Le Styx, le quatrième bras : le fleuve de la Haine.
Certains chutent dans l’eau glauque pour continuer à se battre en éclaboussant les autres. Plus loin la paroi devient rouge. Près de grands feux, des êtres en haillons maintiennent d’autres êtres en haillons sur des engins de torture truffés de pointes, ou des roues d’écartèlement. Certains en traînent d’autres vers des potences où ils les accrochent pour les fouetter, les brûler, les lacérer à coups de lames de rasoir. Les hurlements redoublent d’intensité au point de nous assourdir.

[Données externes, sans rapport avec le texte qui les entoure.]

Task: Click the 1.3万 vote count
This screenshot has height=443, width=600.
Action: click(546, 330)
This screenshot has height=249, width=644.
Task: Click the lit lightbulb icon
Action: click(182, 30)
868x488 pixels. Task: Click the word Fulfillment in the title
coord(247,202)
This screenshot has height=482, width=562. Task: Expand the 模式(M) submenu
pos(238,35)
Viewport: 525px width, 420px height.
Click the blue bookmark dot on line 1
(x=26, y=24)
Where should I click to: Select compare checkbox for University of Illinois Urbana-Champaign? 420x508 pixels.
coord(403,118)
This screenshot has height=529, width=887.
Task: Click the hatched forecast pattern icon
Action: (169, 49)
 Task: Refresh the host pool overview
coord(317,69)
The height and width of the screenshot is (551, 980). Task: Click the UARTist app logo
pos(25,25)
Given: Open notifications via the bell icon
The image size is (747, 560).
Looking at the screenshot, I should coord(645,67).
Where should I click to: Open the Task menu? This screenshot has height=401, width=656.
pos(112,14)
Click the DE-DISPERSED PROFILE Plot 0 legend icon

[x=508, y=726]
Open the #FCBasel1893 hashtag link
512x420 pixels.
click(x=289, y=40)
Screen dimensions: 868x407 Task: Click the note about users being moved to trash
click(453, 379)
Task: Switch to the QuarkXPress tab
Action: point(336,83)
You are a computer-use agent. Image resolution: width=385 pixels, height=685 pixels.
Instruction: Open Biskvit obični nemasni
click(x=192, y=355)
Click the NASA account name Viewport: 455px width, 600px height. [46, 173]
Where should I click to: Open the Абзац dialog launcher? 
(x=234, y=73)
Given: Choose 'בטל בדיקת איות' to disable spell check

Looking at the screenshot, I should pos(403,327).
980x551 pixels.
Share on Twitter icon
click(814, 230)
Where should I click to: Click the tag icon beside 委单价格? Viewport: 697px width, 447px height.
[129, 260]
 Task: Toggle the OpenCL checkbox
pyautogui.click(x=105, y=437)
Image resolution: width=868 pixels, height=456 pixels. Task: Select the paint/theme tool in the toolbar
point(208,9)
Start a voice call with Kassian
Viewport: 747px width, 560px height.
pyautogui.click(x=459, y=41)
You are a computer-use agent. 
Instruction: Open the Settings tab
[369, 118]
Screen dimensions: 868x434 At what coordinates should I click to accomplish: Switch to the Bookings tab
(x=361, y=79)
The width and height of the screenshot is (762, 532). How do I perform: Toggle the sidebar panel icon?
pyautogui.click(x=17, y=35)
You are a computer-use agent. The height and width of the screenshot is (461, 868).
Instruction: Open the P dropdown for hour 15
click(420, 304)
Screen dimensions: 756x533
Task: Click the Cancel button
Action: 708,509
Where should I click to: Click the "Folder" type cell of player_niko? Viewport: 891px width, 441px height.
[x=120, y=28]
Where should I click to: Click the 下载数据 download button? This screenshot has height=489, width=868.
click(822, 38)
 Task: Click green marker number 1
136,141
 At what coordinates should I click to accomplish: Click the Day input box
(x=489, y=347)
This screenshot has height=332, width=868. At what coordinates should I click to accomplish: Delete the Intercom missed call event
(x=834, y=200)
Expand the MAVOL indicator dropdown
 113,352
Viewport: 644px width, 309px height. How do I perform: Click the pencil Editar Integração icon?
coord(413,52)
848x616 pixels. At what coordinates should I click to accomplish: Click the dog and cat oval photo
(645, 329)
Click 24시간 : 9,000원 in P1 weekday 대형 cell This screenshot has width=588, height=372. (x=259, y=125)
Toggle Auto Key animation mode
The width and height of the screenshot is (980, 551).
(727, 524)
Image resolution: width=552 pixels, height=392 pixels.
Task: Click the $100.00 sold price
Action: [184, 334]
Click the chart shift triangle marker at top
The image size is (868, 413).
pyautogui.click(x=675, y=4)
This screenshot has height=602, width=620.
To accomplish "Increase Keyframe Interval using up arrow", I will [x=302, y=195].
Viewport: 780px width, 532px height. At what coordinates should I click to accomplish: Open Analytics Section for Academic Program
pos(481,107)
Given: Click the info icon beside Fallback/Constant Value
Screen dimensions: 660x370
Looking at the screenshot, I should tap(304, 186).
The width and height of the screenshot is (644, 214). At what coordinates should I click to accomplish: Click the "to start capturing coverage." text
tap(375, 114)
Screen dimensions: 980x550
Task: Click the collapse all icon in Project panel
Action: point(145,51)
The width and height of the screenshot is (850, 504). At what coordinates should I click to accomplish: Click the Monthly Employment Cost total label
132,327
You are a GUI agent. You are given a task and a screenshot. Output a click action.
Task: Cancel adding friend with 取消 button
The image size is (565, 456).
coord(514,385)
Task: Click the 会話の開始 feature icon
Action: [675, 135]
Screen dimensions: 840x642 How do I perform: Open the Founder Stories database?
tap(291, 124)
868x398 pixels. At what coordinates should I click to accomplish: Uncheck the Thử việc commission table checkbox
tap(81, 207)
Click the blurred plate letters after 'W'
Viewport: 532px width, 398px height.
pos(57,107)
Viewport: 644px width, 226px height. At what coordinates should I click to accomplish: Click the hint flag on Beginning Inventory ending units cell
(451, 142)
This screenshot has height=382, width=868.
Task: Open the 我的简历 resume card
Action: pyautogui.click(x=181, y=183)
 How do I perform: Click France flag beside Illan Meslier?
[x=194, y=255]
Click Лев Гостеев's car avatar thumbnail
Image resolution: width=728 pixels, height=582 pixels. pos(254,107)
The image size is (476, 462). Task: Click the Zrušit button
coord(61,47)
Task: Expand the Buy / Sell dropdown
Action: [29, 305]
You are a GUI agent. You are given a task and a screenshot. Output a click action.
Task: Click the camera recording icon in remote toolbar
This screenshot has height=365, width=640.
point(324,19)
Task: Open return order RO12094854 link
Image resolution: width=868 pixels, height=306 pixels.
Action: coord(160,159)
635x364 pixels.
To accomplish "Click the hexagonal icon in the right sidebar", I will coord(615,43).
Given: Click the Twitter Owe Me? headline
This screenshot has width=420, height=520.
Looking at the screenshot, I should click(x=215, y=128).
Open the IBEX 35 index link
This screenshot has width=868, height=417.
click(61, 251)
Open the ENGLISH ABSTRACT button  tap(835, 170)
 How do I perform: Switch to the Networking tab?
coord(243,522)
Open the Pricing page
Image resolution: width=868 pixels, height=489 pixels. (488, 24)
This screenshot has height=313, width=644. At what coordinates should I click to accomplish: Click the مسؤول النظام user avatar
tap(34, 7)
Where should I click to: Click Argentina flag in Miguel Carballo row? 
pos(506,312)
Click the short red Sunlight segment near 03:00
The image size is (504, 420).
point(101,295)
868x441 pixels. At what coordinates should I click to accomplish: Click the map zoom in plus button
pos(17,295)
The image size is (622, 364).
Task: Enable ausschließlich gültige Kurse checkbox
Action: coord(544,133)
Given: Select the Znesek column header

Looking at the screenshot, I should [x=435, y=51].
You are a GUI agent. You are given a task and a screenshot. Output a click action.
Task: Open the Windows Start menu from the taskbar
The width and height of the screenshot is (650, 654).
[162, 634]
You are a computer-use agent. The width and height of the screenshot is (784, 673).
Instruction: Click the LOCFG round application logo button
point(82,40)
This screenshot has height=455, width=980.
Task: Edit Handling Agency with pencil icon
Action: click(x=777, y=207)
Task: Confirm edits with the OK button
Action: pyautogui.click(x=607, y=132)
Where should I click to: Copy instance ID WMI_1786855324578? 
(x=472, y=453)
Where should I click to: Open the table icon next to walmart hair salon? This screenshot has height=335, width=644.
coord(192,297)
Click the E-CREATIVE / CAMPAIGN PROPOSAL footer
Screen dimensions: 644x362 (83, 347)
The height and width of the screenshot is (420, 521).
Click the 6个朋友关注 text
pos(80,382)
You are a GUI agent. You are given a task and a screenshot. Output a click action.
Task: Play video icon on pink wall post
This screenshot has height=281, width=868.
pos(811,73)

Notre gondolier ricane toujours derrière son large chapeau.
Le bateau quitte la zone rouge pour rejoindre un lieu grisâtre. Des gouttes tombent en pluie du plafond.
Je lève la tête et je m’aperçois que toute la partie supérieure de la caverne est occupée par des têtes incrustées à même la paroi et qui pleurent.
— Ce sont leurs larmes qui remplissent le fleuve Styx, signale Orphée.
Je scrute les visages là-haut et il me semble en reconnaître un.
Lucien Duprès.
Le déicide.
S’il est là c’est peut-être que Mata Hari est là aussi.
Je ne peux m’empêcher de hurler.
— Mata !
Plusieurs voix féminines me répondent simultanément.
— C’est moi Mata, je suis là !
— Non, c’est moi, je suis ici !
— Non, là !
— Je suis Mata, libère-moi de l’Enfer.
— Non, moi !
— Moi, ici, je suis ta Mata !
C’est bientôt un vacarme de voix féminines stridentes.
Charon ricane dans sa cape, mais garde le visage dans l’ombre de son large chapeau.
— Calme-toi, m’intime Aphrodite, elle n’est pas là.
Je me dégage de la déesse de l’Amour et continue de fixer les têtes qui dépassent du plafond.
Enfin la barque accoste à un embarcadère, et Charon d’un geste du bras nous indique de continuer sans lui.
Nous empruntons un escalier sombre qui sent fortement la pourriture. Nous descendons. Des croix jaunes identiques à celle qu’a tracée Aphrodite continuent d’apparaître spontanément.
Les êtres invisibles sont revenus.
En effet, des pas creusent la poussière et nous indiquent une direction à prendre.